What you will do: Copy the data word for word, beginning at the line that contains "The height and width of the screenshot is (374, 589)." and continuing through the final line of the data.
## start
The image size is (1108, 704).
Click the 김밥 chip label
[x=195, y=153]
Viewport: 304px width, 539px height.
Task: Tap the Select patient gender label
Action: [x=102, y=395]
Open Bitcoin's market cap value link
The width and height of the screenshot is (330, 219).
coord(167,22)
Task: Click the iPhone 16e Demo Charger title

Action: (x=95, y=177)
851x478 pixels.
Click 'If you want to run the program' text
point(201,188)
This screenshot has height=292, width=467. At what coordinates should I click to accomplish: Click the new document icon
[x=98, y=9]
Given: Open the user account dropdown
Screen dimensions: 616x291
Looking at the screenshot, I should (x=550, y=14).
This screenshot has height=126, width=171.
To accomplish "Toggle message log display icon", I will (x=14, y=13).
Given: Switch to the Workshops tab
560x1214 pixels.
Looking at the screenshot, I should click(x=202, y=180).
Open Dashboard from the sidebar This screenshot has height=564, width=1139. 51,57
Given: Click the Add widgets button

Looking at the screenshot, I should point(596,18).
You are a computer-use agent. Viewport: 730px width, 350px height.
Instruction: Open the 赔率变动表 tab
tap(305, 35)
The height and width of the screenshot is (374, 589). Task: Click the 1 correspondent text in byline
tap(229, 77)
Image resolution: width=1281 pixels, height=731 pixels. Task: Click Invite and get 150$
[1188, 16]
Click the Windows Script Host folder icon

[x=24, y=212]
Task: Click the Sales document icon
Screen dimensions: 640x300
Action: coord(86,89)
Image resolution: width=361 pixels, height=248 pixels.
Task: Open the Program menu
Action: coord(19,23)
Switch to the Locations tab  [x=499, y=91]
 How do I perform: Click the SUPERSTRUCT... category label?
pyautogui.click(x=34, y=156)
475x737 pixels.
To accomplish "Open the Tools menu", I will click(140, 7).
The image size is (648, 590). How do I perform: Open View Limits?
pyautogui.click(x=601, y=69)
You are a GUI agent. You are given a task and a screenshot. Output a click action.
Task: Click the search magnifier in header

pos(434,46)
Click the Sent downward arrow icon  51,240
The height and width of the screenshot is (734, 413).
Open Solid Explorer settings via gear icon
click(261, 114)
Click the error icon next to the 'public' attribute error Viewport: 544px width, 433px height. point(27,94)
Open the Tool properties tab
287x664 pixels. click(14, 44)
## end
Reply to the exercise:
The height and width of the screenshot is (374, 589). Task: Click the 1 correspondent text in byline
tap(229, 77)
Image resolution: width=1281 pixels, height=731 pixels. Task: Click Invite and get 150$
[1188, 16]
Click the Windows Script Host folder icon

[x=24, y=212]
Task: Click the Sales document icon
Screen dimensions: 640x300
Action: coord(86,89)
Image resolution: width=361 pixels, height=248 pixels.
Task: Open the Program menu
Action: coord(19,23)
Switch to the Locations tab  [x=499, y=91]
 How do I perform: Click the SUPERSTRUCT... category label?
pyautogui.click(x=34, y=156)
475x737 pixels.
To accomplish "Open the Tools menu", I will click(140, 7).
The image size is (648, 590). How do I perform: Open View Limits?
pyautogui.click(x=601, y=69)
You are a GUI agent. You are given a task and a screenshot. Output a click action.
Task: Click the search magnifier in header

pos(434,46)
Click the Sent downward arrow icon  51,240
The height and width of the screenshot is (734, 413).
Open Solid Explorer settings via gear icon
click(261, 114)
Click the error icon next to the 'public' attribute error Viewport: 544px width, 433px height. point(27,94)
Open the Tool properties tab
287x664 pixels. click(14, 44)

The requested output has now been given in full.